BEGIN Records shown
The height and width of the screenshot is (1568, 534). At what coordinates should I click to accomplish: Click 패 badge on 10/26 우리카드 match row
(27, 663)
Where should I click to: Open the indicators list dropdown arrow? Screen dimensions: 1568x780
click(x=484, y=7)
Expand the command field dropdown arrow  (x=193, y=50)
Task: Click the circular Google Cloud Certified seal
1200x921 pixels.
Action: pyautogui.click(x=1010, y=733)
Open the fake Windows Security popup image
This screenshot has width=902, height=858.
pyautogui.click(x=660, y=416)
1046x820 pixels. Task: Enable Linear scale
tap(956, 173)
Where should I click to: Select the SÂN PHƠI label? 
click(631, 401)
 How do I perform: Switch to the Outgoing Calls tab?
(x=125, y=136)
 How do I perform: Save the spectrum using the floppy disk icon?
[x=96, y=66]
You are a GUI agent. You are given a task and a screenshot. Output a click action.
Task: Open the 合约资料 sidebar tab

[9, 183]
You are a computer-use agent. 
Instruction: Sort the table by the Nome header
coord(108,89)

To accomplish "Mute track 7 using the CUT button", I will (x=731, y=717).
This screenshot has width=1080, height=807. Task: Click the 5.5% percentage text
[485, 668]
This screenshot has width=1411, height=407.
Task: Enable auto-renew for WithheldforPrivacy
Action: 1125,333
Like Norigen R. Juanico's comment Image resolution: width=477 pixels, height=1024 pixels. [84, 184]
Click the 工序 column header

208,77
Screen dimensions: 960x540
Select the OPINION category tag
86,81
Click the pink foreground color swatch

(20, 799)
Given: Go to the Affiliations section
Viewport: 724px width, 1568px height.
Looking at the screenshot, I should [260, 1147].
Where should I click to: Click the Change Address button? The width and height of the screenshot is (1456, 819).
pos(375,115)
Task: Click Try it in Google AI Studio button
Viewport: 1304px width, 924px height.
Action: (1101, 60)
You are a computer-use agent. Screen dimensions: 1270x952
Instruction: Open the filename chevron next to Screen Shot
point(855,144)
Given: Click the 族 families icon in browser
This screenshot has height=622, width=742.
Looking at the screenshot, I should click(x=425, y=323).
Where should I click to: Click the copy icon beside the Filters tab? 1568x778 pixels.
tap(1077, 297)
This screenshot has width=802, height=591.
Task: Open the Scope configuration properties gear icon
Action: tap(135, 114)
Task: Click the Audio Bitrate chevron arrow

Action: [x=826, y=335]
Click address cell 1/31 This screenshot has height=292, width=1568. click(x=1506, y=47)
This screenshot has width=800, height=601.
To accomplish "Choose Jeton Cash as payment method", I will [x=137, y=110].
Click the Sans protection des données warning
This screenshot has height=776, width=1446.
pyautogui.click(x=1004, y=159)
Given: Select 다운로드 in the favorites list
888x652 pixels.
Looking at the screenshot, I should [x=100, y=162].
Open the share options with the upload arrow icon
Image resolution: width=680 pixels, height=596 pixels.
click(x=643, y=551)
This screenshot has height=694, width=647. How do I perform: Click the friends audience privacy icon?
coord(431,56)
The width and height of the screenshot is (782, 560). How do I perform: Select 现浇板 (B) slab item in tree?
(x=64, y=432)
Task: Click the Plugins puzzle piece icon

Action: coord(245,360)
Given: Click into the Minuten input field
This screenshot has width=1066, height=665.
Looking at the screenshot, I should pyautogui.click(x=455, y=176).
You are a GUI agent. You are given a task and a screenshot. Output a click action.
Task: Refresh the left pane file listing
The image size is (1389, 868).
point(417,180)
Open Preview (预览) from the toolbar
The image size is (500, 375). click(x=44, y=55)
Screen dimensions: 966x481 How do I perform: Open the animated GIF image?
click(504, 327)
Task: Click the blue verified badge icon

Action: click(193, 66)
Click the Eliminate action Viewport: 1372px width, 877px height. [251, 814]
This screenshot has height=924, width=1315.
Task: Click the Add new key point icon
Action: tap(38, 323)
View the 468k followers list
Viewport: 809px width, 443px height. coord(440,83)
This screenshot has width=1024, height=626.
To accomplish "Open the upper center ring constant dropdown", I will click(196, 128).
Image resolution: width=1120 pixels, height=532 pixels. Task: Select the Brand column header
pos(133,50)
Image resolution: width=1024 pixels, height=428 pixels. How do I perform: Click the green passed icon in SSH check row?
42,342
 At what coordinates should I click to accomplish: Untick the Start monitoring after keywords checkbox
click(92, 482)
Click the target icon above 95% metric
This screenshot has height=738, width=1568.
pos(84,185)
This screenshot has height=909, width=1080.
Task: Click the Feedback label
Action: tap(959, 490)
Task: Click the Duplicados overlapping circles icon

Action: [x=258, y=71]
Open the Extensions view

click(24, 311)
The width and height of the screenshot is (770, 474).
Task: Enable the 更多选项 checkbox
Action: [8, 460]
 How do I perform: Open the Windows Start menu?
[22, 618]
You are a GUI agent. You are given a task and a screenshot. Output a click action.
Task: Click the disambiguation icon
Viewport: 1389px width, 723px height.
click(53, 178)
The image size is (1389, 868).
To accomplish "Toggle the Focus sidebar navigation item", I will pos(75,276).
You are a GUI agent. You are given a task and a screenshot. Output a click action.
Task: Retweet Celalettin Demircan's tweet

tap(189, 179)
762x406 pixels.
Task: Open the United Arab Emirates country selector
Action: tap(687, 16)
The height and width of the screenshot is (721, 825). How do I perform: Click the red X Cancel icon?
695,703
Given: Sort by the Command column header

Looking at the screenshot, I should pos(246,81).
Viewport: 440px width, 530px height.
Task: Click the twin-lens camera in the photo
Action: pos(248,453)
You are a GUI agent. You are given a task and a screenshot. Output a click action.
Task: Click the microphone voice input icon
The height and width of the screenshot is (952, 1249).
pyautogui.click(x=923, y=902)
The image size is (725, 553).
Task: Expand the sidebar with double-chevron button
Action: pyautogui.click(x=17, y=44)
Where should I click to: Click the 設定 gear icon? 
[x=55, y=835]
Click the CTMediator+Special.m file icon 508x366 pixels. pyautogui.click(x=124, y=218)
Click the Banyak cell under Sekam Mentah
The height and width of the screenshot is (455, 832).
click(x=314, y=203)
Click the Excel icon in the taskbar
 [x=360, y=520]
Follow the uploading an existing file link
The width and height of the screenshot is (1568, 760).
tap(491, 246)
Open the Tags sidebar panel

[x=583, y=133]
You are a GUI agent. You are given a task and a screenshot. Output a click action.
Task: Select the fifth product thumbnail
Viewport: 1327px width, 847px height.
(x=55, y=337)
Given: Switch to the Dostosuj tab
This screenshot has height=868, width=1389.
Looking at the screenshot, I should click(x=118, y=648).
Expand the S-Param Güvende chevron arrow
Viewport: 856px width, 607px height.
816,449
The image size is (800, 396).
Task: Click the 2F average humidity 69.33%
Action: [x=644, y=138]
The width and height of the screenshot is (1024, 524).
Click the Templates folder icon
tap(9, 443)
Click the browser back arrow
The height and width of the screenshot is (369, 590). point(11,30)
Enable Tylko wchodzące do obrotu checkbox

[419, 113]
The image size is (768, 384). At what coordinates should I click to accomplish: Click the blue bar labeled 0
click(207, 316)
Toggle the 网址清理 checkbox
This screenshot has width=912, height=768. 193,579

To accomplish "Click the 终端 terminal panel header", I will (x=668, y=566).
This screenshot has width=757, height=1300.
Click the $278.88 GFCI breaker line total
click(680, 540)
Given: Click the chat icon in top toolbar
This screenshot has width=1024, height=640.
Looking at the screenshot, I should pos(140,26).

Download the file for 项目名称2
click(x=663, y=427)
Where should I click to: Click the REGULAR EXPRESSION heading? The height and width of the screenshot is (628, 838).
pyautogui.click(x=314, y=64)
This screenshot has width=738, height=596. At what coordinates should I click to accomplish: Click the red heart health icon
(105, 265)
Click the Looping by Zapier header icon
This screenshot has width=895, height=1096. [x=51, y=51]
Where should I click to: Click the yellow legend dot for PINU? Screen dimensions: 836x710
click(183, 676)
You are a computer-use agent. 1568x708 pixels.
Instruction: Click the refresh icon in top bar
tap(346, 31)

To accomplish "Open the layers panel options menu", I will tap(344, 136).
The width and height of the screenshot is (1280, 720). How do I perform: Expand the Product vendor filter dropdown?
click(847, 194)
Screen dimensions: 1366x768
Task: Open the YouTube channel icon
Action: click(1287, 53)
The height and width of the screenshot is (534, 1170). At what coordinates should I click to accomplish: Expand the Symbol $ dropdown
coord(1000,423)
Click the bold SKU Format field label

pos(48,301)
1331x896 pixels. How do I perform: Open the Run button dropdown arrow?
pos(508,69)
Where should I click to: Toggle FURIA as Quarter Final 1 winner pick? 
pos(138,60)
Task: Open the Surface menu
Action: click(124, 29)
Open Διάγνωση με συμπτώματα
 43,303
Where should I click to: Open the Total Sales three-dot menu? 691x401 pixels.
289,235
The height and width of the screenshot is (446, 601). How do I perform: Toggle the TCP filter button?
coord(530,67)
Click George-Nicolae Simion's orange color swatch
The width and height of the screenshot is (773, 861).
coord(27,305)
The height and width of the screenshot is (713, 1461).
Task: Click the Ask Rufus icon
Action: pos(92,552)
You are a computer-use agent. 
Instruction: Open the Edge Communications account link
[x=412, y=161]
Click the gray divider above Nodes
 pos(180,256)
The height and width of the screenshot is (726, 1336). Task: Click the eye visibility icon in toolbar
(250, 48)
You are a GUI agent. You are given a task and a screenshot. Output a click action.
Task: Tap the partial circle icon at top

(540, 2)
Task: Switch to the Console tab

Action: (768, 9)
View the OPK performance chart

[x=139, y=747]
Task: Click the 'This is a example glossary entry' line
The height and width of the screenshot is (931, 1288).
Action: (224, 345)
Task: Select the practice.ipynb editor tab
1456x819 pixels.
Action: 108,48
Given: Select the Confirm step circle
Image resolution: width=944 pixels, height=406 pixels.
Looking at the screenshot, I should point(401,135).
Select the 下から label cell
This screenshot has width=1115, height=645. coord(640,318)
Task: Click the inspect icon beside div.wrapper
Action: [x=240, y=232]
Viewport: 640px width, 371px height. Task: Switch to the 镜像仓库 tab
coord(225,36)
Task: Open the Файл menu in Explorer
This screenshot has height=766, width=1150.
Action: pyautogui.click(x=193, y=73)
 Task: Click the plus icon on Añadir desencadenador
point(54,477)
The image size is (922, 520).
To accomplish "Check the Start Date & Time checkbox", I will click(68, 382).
END Records shown
There is a run of lines above from the one with "Task: Click the microphone voice input icon" to the one with "Task: Select the fifth product thumbnail"; print exactly that run, both ends included, and nothing else.

Task: Click the microphone voice input icon
The height and width of the screenshot is (952, 1249).
pyautogui.click(x=923, y=902)
The image size is (725, 553).
Task: Expand the sidebar with double-chevron button
Action: pyautogui.click(x=17, y=44)
Where should I click to: Click the 設定 gear icon? 
[x=55, y=835]
Click the CTMediator+Special.m file icon 508x366 pixels. pyautogui.click(x=124, y=218)
Click the Banyak cell under Sekam Mentah
The height and width of the screenshot is (455, 832).
click(x=314, y=203)
Click the Excel icon in the taskbar
 [x=360, y=520]
Follow the uploading an existing file link
The width and height of the screenshot is (1568, 760).
tap(491, 246)
Open the Tags sidebar panel

[x=583, y=133]
You are a GUI agent. You are given a task and a screenshot. Output a click action.
Task: Select the fifth product thumbnail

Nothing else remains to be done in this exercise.